• **TRECHO FORNECIDO**:
O mais grave da criação do prazo decadencial pelo RO 748 foi o desrespeito ao ato jurídico perfeito da representação eleitoral. Criou-se um prazo fatal, que não existia, numa questão de ordem suscitada no julgamento, e, a partir dele, julgou-se que a representação havia sido intempestiva. Foi como se o TSE bradasse ao Ministério Público, autor da representação, um sonoro: "Bati. Takará!". Para espanto e perplexidade do Ministro Marco Aurélio, evidentemente constrangido na hora de decidir pela perda de prazo, por parte do Ministério Público, criado naquela oportunidade, sem que ninguém soubesse da sua existência, até mesmo porque ele de fato não existia.

A Constituição Federal protege o direito adquirido, a coisa julgada e o ato jurídico perfeito. Cuidou assim de não vedar a retroatividade das leis ou atos normativos, desde que mantivessem incólume a esfera jurídica daqueles que agiram sob o império da norma revogada e praticaram atos ou obtiveram vantagens jurídicas. Evitar-se-ia com isso a submissão do cidadão à tirania do poder estatal, pondo-se a salvo das contingências políticas posteriores, que manteriam o tráfego jurídico em constante transe. O Poder Judiciário, de outra banda, teria como tutelar esses interesses constitucionalmente protegidos, mantendo a necessária estabilidade das relações jurídicas.

• **DADOS APRESENTADOS**:
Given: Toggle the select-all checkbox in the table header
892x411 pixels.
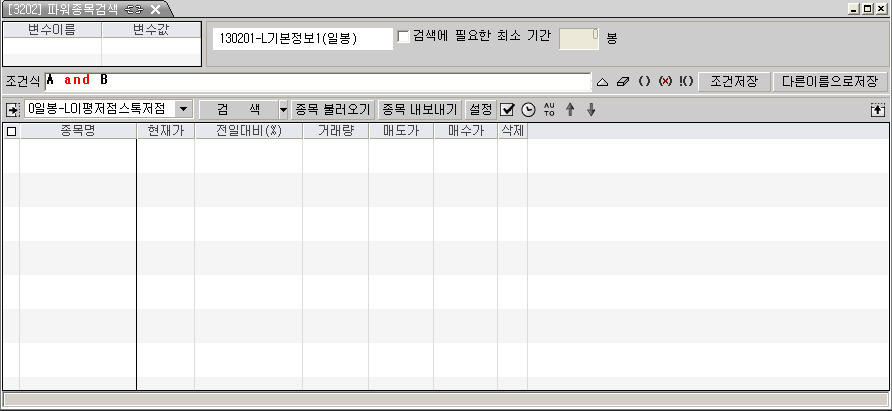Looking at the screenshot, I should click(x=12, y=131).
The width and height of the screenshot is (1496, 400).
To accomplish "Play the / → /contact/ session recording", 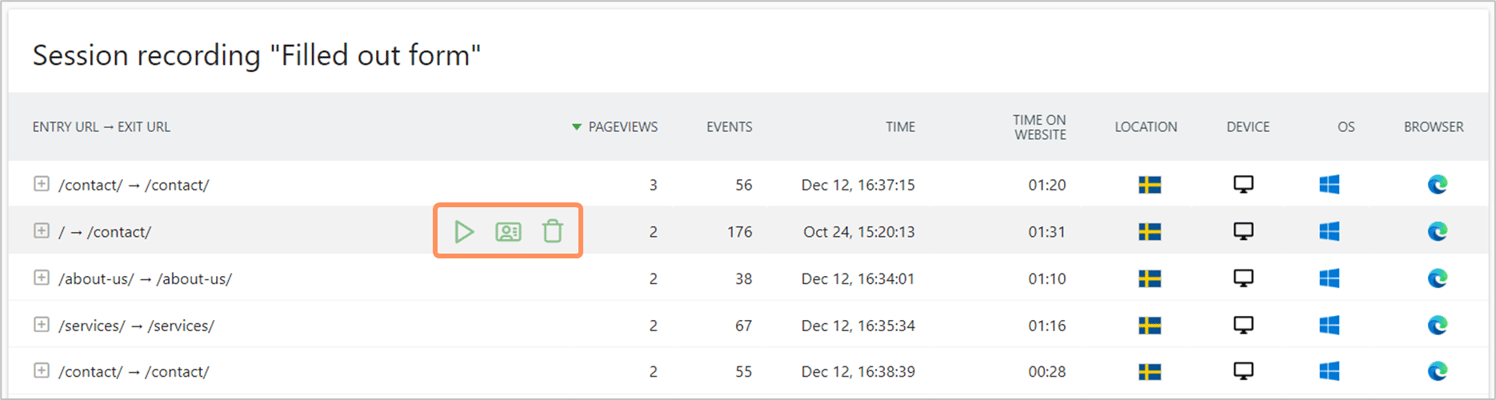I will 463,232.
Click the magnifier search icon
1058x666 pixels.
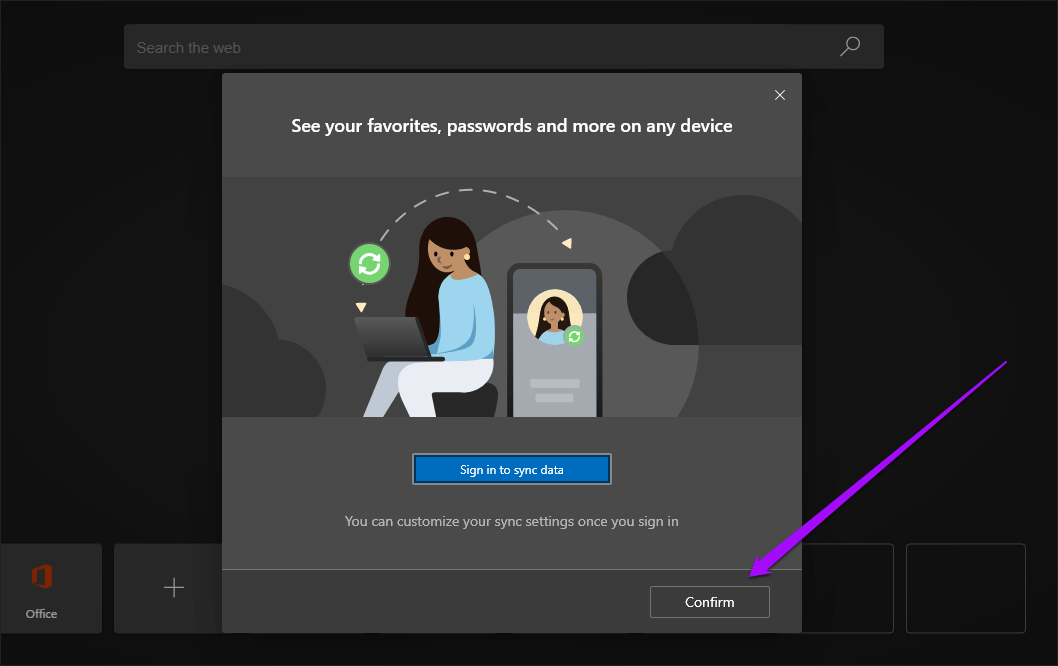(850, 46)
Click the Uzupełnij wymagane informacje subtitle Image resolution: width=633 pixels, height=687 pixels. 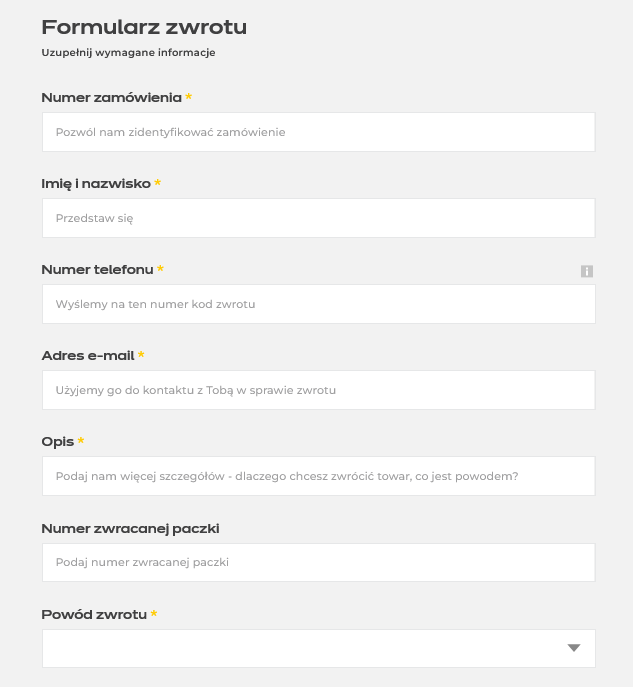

* * *

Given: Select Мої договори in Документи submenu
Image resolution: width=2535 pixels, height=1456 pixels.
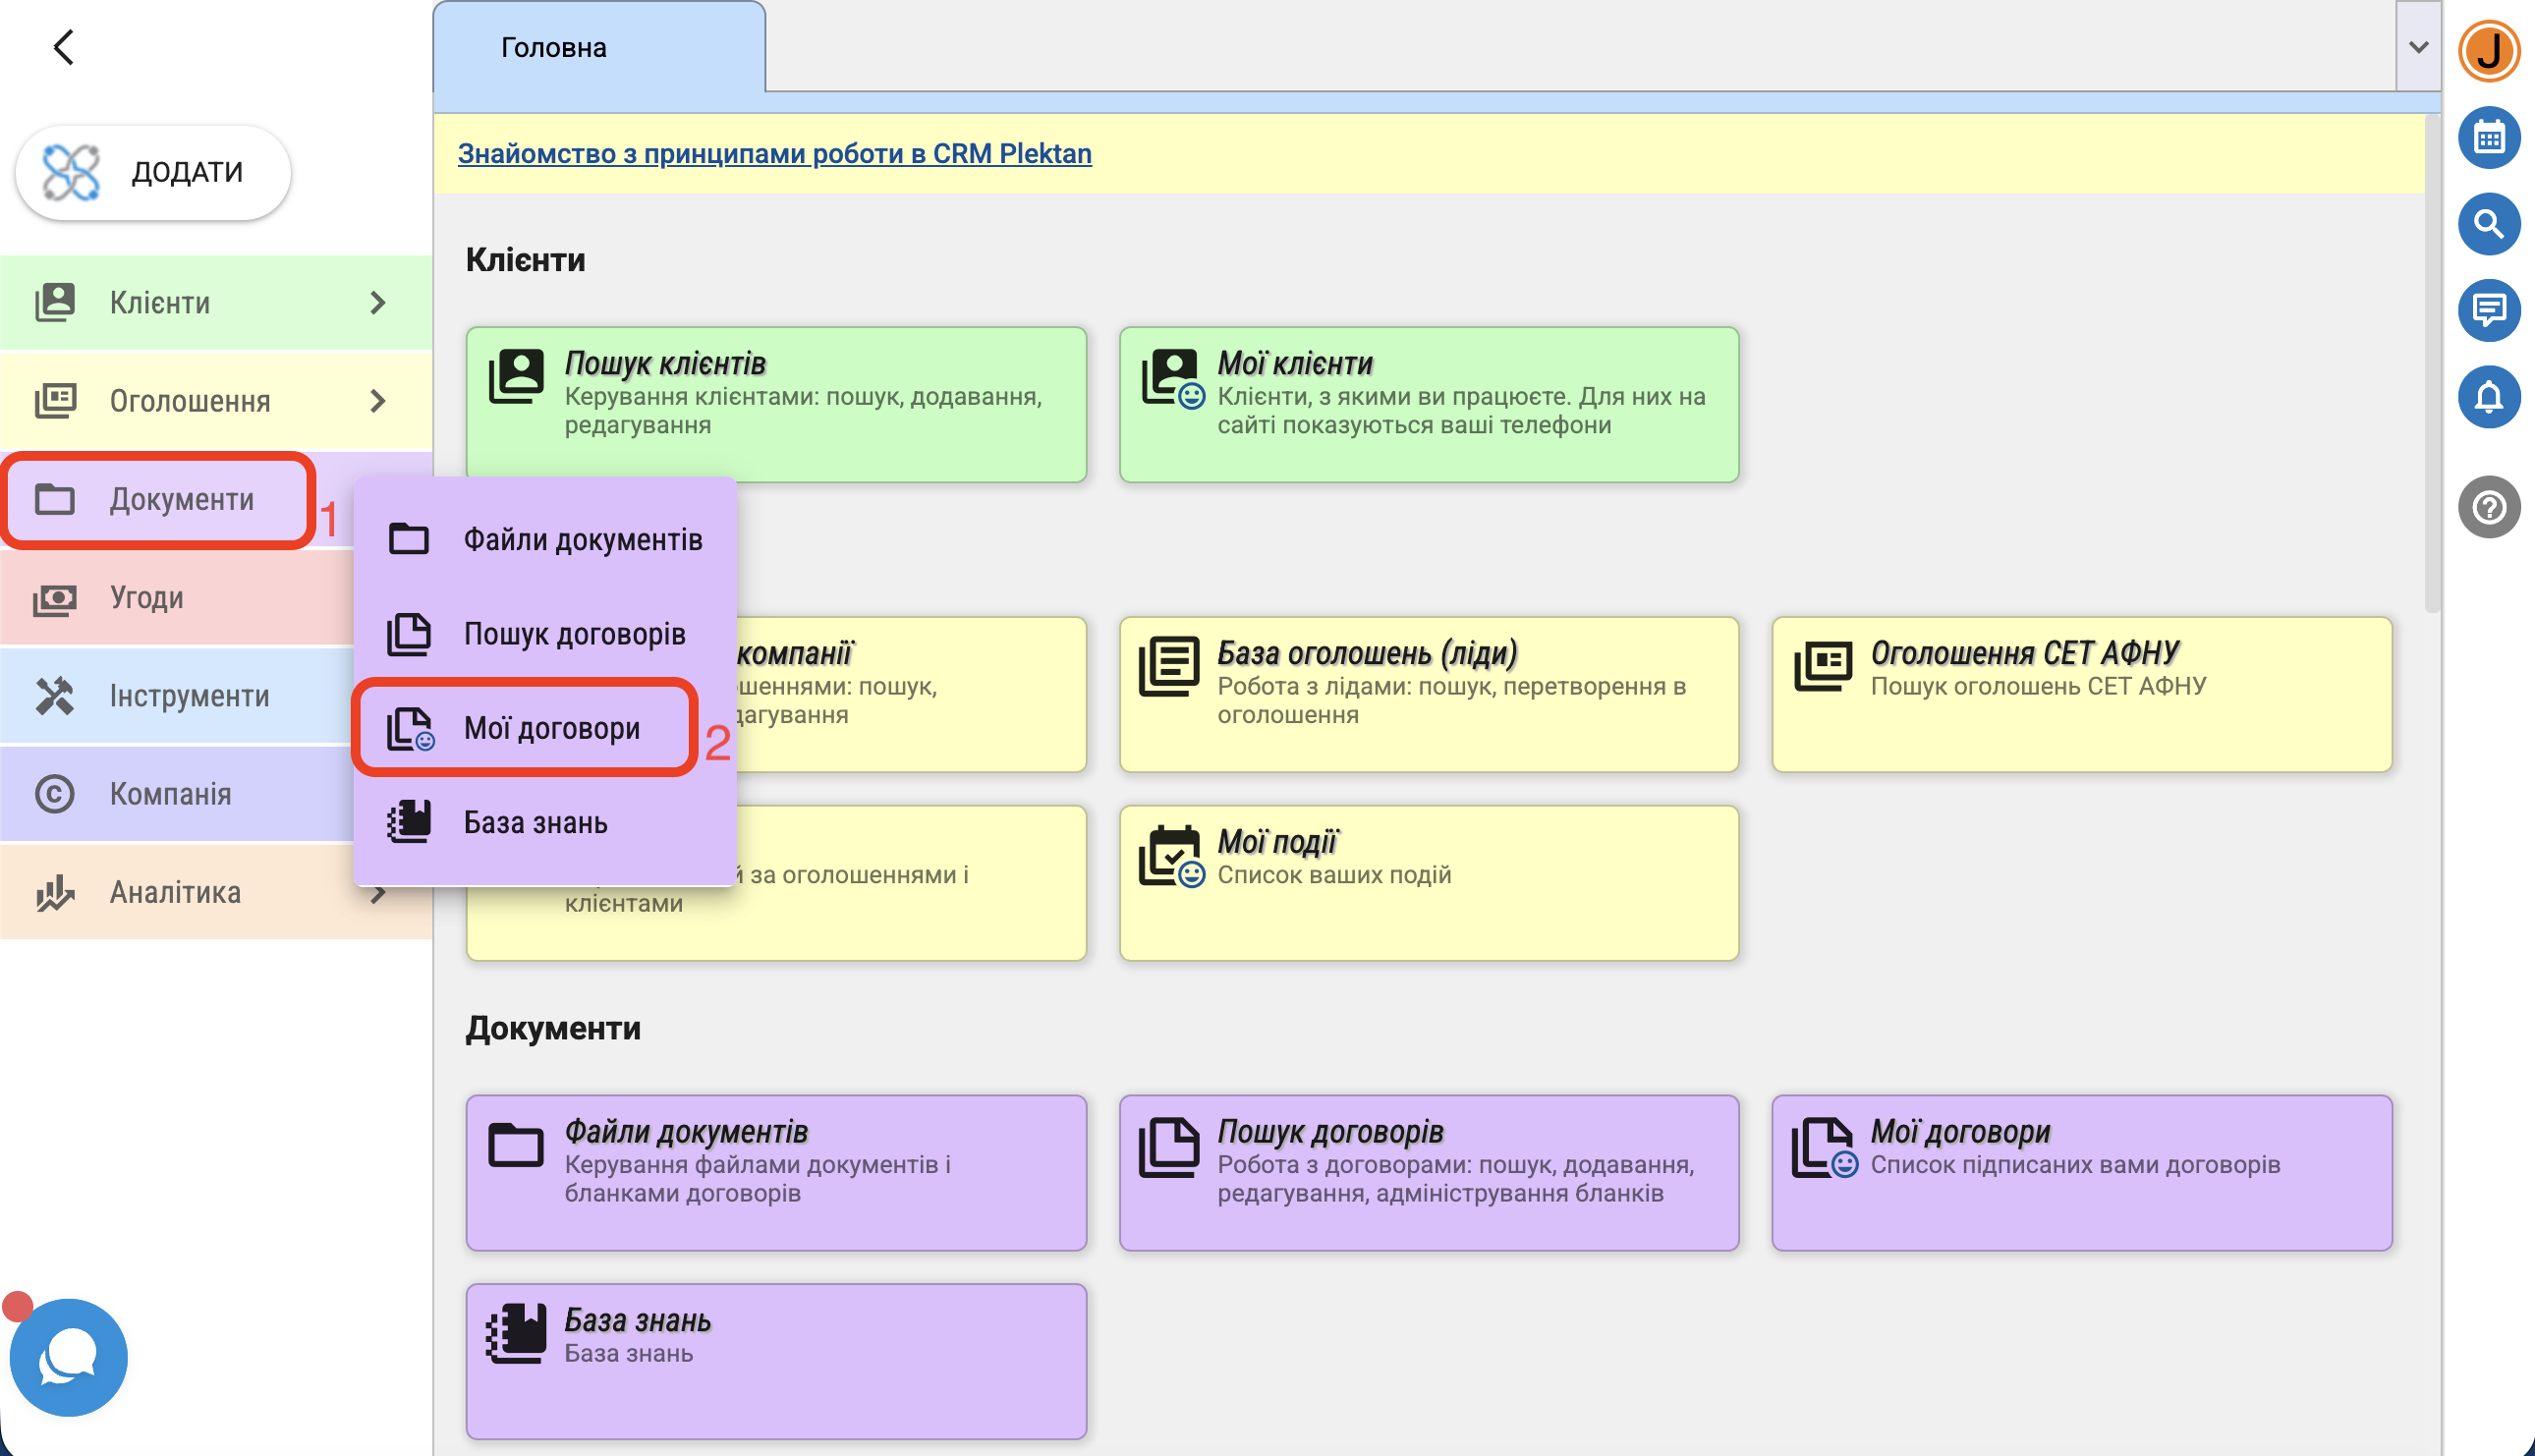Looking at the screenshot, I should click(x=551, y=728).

• **TAREFAS A CUMPRIR**:
a: Segundo o trecho sobre o prazo decadencial, o que a Constituição Federal protege?
b: Reescreva apenas as linhas das entradas, começando na que contém "Given: Select Мої" e terminando na que contém "Looking at the screenshot, I should click(x=551, y=728).", com "submenu" trocado por "menu" e todo o resto sem alteração. Por favor, deixe as imagens de fora da resposta.

• **RESPOSTAS POR TAREFA**:
a: O direito adquirido, a coisa julgada e o ato jurídico perfeito.

b:
Given: Select Мої договори in Документи menu
Image resolution: width=2535 pixels, height=1456 pixels.
Looking at the screenshot, I should click(x=551, y=728).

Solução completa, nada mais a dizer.